[ClusterLabs] pacemaker startup problem

Gabriele Bulfon gbulfon at sonicle.com
Mon Jul 27 11:31:52 EDT 2020


Solved this, actually I don't need heartbeat component and service running.
I just use corosync and pacemaker, and this seems to work.
Now going on with crm configuration.
 
Thanks!
Gabriele
 
 
Sonicle S.r.l. 
: 
http://www.sonicle.com
Music: 
http://www.gabrielebulfon.com
Quantum Mechanics : 
http://www.cdbaby.com/cd/gabrielebulfon
Da:
Reid Wahl
A:
Cluster Labs - All topics related to open-source clustering welcomed
Data:
26 luglio 2020 12.25.20 CEST
Oggetto:
Re: [ClusterLabs] pacemaker startup problem
Hmm. If it's reading PCMK_ipc_type and matching the server type to QB_IPC_SOCKET, then the only other place I see it could be coming from is qb_ipc_auth_creds.
 
qb_ipcs_run -qb_ipcs_us_publish -qb_ipcs_us_connection_acceptor -qb_ipcs_uc_recv_and_auth -process_auth -qb_ipc_auth_creds -
 
static int32_t
qb_ipc_auth_creds(struct ipc_auth_data *data)

» Recorded data:
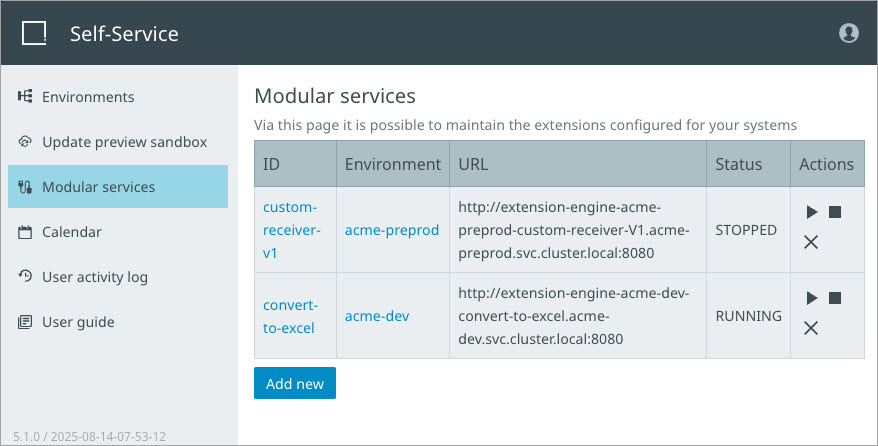Image resolution: width=878 pixels, height=446 pixels.
Task: Open Environments in the sidebar
Action: [x=87, y=97]

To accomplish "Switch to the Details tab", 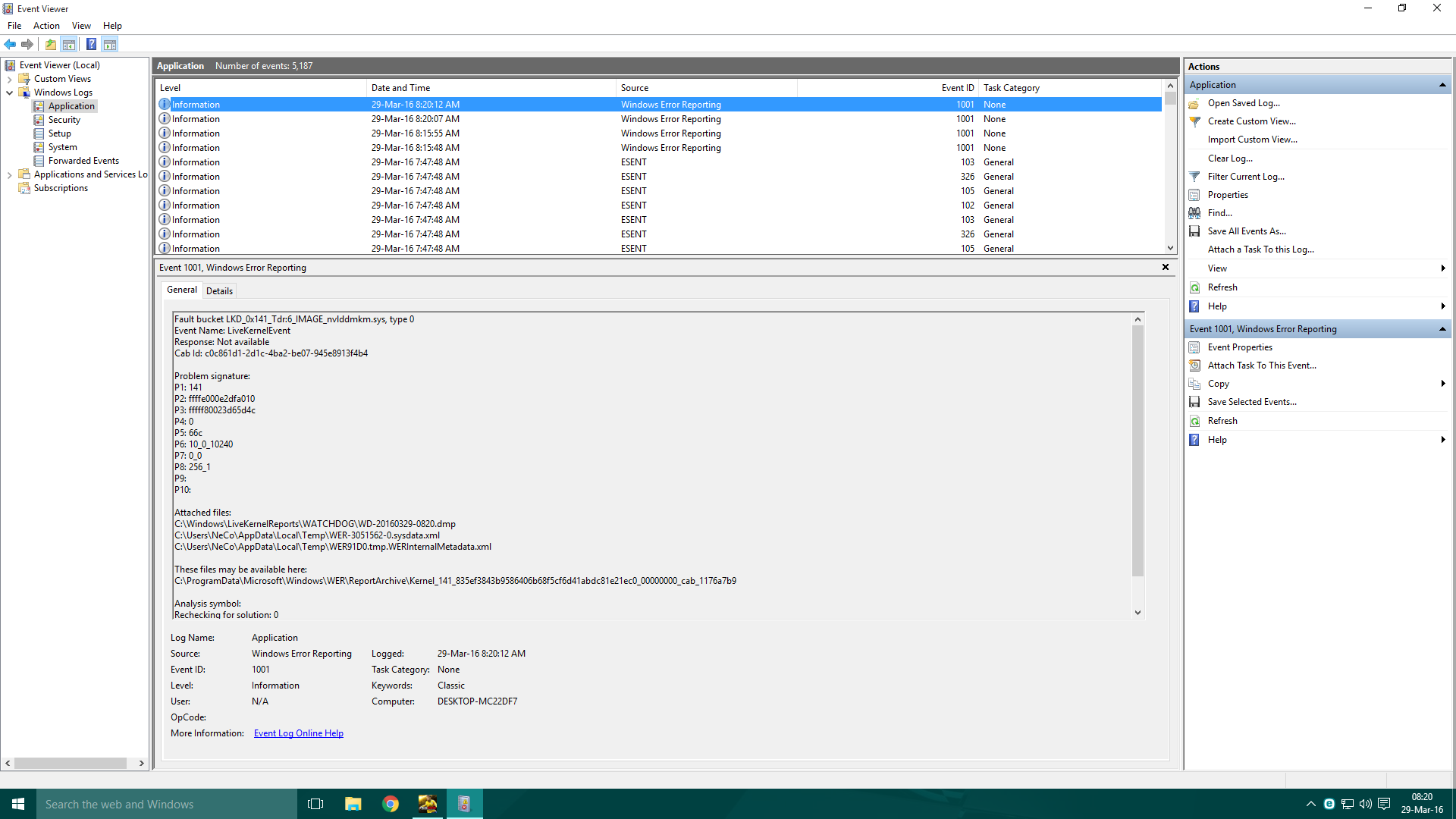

» Tasks to perform:
a: Answer these questions about the pacemaker startup thread:
(i) Which two components does Gabriele say he uses now?
(ii) What does he say he is going on with next?
(iii) In the quoted reply, what does Reid Wahl name as the only other place he sees it could be coming from?
b: Print everything in the pacemaker startup thread from "Solved this, actually" down to "with crm configuration.".

» Solutions:
a:
(i) corosync and pacemaker
(ii) crm configuration
(iii) qb_ipc_auth_creds

b:
Solved this, actually I don't need heartbeat component and service running.
I just use corosync and pacemaker, and this seems to work.
Now going on with crm configuration.